I participated to the PwnMe CTF 2025 this weekend (02/03/2025), and I thought it would be fun to write about one of its CRYPTO challenges that confused many: Mirror Hash. It was rated as a Hard challenge and was worth 500 points during the competition.
Before all, you can retrieve the sources of this challenge below:
The challenge: finding a collision for a custom hash
In this challenge, we are provided with the python script challenge.py that is used on the PwnMe server and an archive Hack.zip. The goal is to interact appropriately with the script to retrieve a flag.
Having a first glance at challenge.py, we observe that it implements a custom hash function that is used to hash byte strings of arbitrary length, i.e. it deterministically derives a value from them, (hopefully) with cryptographic guarantees. However, hash functions are known to be hard to design… In this case, looking further in the script, we are asked to break the collision resistance of this hash function in order to get the flag. In more concrete terms, we have to come up with a new file for which the custom hash provides the same value as for the provided file Hack.zip.
The first thing to do now is to understand in detail the custom hash function provided to see if we notice any weakness.
How does the provided custom hash works?
Let’s look at how the hash function is implemented!
1
2
3
4
5
6
7
8
9
10
11
12
13
14
15
16
17
18
19
20
21
22
23
24
25
26
27
28
29
30
31
32
33
34
35
36
37
38
39
40
import hashlib
import struct
from secret import FLAG
class CustomSHA:
def __init__(self, data: bytes):
self.data: bytes = data
def process(self) -> str:
h0 = 0x674523EFCD.to_bytes(5, byteorder='big')
h = h0
data = self.preprocess()
for i in range(0, len(data), 8):
chunk = data[i:i+8]
h = hashlib.sha256(chunk + h).digest()[:5]
return f'{h.hex()}'
def preprocess(self) -> bytes:
data = self.data
data = bytearray(data)
data.append(0x80)
while len(data) % 8 != 0:
data.append(0x00)
data += struct.pack('>Q', 8 * len(self.data))
return bytes(data)
def sha_custom(self):
return self.process()
with open("Hack.zip", "rb") as f:
data_hack = f.read()
CustomSHA(data_hack)
sha_custom_hack = CustomSHA(data_hack).sha_custom()

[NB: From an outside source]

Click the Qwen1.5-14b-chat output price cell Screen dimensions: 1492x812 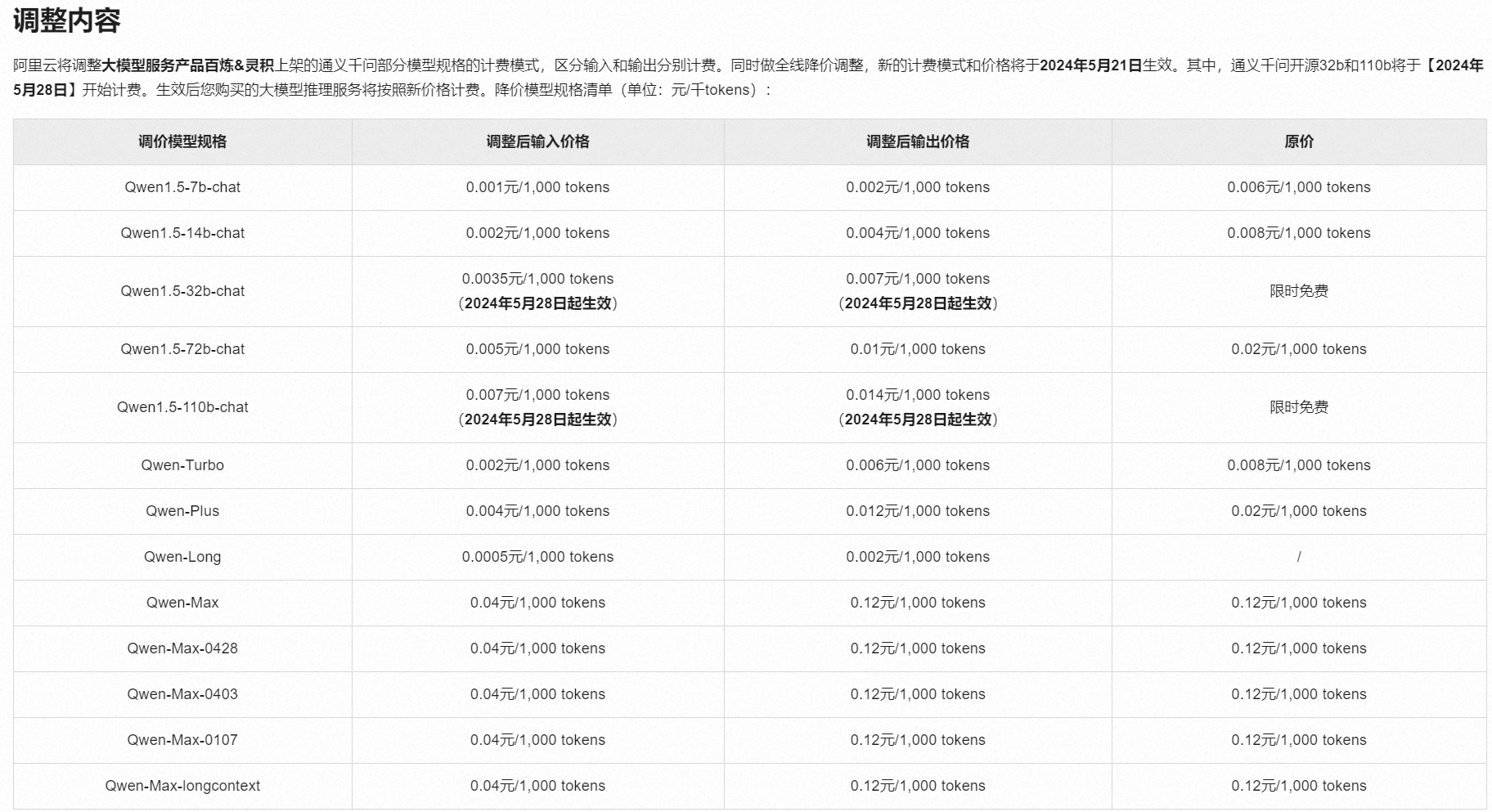coord(917,233)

It takes as input an array of bytes, and it first preprocesses it:
- It adds a special character and padding at the end to extend the array of bytes to a length multiple of 8.
- It also encodes the size of the original bytearray at the end. We will see later that this plays a crucial role in preventing trivial attacks.
Then, the actual hashing starts. It starts from a fixed initial hash \(h_0\), and then it derives sequentially a new hash for each block of 8 bytes \(c\) of the input by computing \(\mathsf{SHA256}(c || h)\) assuming \(h\) was the hash of the previous iteration. Crucially, at each iteration, it only keeps 5 bytes of the \(\mathsf{SHA256}\) output.
Eventually the final file hash is the last \(h\). Note that although it includes only the last \(h\), the inclusion of the previous \(h\) in each iteration ensures a dependency on every byte of the input.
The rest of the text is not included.